Sumas First Nation
- People: Sto:lo
- Headquarters: Abbotsford
- Province: British Columbia

Land
- Main reserve: Upper Sumas 6
- Reserve: Pekw'Xe:yles
- Land area: 2.453 km^{2} (0.947 sq mi)

Population (2025)
- On reserve: 154
- On other land: 35
- Off reserve: 194
- Total population: 383

Government
- Chief: Dalton Silver

Website
- sumasfirstnation.com

= Sumas First Nation =

Sto:lo First Nation located in Abbotsford, British Columbia

Sumas First Nation (Halkomelem: Sema:th) Sumalh or Sumas Indian Band is a band government of the Sto:lo people located in the Upper Fraser Valley region, at the community of Kilgard a.k.a. Upper Sumas, part of Abbotsford, British Columbia, Canada. They are a member government of the Sto:lo Nation tribal council.

Its governance structure is a custom electoral system. The current chief is Dalton Silver. The official language is Halq'eméylem.

The group occupies the region near the Sumas Prairie, and historically used Sumas Lake as "our supermarket, our shopping centre," before it was drained by colonial authorities who wanted to farm the land underneath. When the lake was drained, the First Nation was pushed onto a nearby reserve so that settlers could use the fertile soil underneath the lake. The First Nation occupies higher ground near the Prairie, not the prairie on the lake-bed itself, so they did not have to evacuate when the former lake flooded during the November 2021 Pacific Northwest floods.

Before 1962, the people were known as Sumas (Kilgard) and are distinct from the Leqʼá꞉mel who were also known as the Sumas before 1962. Other previous names include: Nicomen Slough, Somass River and Sumas Tribe. The name "Sumas" means "big flat opening" or "land without trees" and is derived from a Cowichan tribe.

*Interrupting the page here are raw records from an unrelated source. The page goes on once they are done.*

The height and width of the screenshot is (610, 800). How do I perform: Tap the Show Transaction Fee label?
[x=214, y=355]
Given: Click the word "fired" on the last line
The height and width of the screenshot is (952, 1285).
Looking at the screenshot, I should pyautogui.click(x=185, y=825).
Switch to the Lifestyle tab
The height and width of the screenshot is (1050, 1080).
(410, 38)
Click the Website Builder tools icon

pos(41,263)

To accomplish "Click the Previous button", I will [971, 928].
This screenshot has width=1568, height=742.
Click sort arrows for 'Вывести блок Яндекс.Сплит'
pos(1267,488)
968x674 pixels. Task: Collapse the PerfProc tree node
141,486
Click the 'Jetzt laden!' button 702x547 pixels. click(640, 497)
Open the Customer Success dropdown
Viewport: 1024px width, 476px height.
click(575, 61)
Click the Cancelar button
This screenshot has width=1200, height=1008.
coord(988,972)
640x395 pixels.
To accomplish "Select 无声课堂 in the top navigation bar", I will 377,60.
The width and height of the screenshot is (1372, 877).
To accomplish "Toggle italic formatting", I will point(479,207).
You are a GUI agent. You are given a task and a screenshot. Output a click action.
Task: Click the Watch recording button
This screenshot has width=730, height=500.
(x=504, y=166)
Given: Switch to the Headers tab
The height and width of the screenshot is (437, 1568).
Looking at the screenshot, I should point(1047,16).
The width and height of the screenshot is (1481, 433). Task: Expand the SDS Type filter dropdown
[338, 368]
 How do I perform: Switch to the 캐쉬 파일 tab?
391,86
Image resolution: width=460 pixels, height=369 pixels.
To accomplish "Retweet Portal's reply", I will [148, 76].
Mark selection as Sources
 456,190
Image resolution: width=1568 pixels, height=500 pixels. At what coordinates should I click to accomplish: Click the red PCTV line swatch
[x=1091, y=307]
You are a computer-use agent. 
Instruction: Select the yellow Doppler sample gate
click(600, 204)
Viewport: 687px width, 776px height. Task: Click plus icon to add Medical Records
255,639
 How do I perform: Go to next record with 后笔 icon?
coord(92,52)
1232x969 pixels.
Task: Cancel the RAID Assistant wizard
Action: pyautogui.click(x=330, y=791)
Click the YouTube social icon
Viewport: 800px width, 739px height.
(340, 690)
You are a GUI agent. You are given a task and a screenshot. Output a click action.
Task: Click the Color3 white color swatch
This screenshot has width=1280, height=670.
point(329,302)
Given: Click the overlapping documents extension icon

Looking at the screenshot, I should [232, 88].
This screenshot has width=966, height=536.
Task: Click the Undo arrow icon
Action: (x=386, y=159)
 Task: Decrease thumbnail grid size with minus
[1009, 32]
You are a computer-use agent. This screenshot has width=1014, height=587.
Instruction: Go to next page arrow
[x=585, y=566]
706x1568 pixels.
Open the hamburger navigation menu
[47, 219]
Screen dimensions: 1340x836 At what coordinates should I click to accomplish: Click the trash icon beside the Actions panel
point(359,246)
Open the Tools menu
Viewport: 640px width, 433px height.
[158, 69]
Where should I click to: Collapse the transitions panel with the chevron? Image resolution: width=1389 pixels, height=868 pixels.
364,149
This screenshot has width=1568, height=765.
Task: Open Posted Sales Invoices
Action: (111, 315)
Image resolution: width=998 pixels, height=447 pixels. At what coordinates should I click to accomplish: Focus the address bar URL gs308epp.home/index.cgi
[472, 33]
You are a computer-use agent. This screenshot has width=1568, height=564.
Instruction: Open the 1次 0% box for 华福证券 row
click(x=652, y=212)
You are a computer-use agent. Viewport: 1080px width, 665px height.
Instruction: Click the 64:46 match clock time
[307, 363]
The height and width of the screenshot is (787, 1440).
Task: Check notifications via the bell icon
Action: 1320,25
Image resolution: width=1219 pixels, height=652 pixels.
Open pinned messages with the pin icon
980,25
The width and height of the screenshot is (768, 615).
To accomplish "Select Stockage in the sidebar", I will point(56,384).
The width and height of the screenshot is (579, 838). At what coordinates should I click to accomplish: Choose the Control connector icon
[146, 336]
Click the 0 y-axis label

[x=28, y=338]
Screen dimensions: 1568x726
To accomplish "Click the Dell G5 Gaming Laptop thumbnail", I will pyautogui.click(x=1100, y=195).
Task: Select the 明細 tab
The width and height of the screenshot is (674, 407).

Their reserve land area covers 245.3 ha and has a population of 383. In 2021, 60 hectares of government land adjacent to Fraser River Heritage Park and the Pekw’xe:yles Indian Reserve, the former site of St. Mary's Indian Residential School, was transferred to the Leq’á:mel, Matsqui (Mathexwi) and Sumas First Nations Society. Not being reserve land, the property remains under provincial and local government laws. Most of it was leased back to the government for use as a park and recreational area. The property also contains pre-contact archaeological sites.

The First Nation band council runs a number of businesses including Semath Industries.

== See also ==

- Sumas River
- Sumas Lake
- Sumas Prairie
- Sumas, Washington
- Sumas (disambiguation)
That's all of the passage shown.